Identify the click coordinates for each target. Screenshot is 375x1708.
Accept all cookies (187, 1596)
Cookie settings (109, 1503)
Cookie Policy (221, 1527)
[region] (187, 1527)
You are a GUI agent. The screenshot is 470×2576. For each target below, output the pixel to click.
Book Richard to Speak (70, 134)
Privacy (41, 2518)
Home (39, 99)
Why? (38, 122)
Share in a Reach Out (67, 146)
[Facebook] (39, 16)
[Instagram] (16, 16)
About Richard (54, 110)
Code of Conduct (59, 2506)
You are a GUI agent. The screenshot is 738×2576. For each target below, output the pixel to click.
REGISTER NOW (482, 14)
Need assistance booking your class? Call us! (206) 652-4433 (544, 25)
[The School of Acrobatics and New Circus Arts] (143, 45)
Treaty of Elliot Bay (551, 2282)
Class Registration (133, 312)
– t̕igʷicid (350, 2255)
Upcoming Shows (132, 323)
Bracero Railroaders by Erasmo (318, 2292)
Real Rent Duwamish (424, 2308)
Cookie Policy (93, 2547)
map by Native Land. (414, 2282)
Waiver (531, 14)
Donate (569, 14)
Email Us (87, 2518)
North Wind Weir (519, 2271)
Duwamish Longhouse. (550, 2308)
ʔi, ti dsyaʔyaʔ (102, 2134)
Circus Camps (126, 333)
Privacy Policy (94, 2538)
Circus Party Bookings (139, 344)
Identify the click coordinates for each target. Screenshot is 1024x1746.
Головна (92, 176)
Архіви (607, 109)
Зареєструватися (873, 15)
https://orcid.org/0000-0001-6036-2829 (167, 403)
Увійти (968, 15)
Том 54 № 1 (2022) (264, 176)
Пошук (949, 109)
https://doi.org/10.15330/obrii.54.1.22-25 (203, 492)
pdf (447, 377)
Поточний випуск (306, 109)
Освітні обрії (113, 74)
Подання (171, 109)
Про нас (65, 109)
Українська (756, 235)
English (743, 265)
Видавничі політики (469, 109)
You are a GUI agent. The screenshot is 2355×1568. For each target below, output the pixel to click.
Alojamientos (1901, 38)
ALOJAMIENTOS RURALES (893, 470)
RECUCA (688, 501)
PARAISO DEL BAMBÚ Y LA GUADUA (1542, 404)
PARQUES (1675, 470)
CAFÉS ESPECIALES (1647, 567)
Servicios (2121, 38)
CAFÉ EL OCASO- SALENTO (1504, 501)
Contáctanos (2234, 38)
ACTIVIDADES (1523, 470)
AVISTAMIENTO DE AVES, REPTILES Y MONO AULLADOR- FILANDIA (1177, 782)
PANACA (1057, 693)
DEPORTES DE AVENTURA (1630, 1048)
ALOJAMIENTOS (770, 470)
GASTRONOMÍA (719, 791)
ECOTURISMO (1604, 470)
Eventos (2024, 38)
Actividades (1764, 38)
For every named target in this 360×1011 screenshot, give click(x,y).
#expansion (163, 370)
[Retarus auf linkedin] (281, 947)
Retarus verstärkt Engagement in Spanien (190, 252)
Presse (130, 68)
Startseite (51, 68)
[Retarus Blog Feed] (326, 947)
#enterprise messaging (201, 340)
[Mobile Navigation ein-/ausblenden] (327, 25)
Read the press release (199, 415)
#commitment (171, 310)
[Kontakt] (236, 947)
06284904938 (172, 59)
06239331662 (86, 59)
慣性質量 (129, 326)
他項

> Task item: Print, exactly as written, the first line of the records above and each line after it until the line with "You are a GUI agent. The screenshot is 470×2576.", which is printed too.

> Your solution:
Identify the click coordinates for each target. Screenshot is 375x1708.
Accept all cookies (187, 1596)
Cookie settings (109, 1503)
Cookie Policy (221, 1527)
[region] (187, 1527)
You are a GUI agent. The screenshot is 470×2576. For each target below, output the pixel to click.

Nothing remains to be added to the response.